(Source information begins)

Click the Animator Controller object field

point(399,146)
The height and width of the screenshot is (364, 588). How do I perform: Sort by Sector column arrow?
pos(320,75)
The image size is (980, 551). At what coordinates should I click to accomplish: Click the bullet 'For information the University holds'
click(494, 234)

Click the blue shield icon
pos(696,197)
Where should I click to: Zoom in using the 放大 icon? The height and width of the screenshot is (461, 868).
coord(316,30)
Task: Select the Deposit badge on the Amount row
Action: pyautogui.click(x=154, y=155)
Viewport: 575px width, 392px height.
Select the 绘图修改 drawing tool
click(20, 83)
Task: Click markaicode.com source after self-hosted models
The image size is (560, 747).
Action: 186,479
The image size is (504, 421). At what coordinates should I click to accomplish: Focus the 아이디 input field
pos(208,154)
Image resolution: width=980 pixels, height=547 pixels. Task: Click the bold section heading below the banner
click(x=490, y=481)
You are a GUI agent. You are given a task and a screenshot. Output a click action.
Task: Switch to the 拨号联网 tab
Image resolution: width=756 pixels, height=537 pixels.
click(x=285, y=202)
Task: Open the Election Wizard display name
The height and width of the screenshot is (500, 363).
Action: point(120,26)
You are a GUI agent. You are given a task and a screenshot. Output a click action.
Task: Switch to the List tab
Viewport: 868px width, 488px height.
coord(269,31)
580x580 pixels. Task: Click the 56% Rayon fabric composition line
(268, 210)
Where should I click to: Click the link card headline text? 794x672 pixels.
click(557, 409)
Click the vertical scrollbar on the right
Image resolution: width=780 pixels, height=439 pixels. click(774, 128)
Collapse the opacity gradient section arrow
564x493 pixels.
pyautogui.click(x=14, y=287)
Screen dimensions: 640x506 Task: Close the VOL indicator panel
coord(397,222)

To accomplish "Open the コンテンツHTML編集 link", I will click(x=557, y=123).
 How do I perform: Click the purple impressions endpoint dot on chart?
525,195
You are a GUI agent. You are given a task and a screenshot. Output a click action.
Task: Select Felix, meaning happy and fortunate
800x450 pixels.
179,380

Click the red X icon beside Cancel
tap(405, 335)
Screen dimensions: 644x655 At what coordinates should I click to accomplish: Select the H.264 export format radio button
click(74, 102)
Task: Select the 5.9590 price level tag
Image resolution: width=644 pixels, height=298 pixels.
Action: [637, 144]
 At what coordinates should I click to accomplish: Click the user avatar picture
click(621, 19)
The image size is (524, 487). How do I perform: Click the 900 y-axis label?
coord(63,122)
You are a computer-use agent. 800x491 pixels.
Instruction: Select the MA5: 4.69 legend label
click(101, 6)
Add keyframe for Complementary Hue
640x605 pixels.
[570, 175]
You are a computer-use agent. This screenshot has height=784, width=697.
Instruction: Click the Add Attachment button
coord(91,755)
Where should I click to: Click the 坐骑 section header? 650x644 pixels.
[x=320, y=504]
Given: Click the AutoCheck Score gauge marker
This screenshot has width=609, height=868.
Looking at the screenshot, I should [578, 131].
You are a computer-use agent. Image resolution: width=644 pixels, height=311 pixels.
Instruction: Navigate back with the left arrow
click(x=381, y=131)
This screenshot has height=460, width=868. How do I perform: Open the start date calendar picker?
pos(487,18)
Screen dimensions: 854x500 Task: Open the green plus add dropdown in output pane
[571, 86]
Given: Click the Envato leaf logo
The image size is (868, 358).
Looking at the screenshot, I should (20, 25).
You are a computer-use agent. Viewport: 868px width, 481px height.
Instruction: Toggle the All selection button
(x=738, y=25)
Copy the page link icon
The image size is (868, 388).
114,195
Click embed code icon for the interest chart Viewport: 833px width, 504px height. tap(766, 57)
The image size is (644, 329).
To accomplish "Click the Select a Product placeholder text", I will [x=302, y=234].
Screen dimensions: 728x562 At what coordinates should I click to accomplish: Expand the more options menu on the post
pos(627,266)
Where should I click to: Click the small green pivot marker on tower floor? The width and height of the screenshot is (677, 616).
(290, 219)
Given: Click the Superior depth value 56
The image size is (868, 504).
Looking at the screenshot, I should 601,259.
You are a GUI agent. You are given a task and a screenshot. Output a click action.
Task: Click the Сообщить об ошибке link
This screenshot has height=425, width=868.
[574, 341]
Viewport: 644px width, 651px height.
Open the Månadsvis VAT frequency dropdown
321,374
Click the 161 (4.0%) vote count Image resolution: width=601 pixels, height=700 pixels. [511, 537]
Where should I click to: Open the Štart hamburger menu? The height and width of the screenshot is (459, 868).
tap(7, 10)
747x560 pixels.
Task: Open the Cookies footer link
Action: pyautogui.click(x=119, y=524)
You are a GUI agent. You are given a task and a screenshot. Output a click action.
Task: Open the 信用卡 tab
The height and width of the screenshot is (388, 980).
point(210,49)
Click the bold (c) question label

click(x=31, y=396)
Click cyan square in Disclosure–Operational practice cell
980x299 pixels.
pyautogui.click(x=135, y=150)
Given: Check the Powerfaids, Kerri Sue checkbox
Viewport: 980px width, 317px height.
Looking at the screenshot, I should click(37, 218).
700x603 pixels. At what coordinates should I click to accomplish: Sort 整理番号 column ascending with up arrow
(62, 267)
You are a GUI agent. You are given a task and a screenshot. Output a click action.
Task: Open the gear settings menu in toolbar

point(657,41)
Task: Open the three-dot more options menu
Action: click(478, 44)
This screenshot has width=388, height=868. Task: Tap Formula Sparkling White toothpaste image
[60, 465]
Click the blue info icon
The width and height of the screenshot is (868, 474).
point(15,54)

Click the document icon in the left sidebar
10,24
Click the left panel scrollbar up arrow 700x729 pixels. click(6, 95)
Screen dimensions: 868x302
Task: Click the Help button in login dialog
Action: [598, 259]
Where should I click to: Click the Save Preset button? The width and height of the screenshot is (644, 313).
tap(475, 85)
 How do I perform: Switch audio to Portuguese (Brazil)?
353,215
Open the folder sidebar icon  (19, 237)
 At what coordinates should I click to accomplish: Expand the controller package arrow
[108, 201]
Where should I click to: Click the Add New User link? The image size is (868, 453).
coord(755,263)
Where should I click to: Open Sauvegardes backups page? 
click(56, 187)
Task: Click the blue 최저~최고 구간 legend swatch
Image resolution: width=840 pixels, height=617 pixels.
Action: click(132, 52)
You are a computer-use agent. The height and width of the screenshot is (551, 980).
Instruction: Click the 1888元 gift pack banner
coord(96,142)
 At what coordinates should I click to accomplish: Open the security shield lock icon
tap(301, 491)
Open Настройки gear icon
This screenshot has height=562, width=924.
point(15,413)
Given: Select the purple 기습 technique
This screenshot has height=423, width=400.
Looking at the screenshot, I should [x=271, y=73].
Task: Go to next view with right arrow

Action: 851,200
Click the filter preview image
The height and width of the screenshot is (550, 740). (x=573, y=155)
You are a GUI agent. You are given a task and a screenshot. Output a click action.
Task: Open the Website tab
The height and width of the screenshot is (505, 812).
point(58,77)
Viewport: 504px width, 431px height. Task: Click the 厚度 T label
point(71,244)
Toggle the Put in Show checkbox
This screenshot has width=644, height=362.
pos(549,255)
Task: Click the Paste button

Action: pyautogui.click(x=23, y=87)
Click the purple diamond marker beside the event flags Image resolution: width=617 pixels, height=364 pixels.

(Source information ends)

■ What you need to do ■
Go through the records above and copy every line holding the word "will".

■ Solution to this task ■
To accomplish "Open the コンテンツHTML編集 link", I will click(x=557, y=123).
To accomplish "Click the Select a Product placeholder text", I will [x=302, y=234].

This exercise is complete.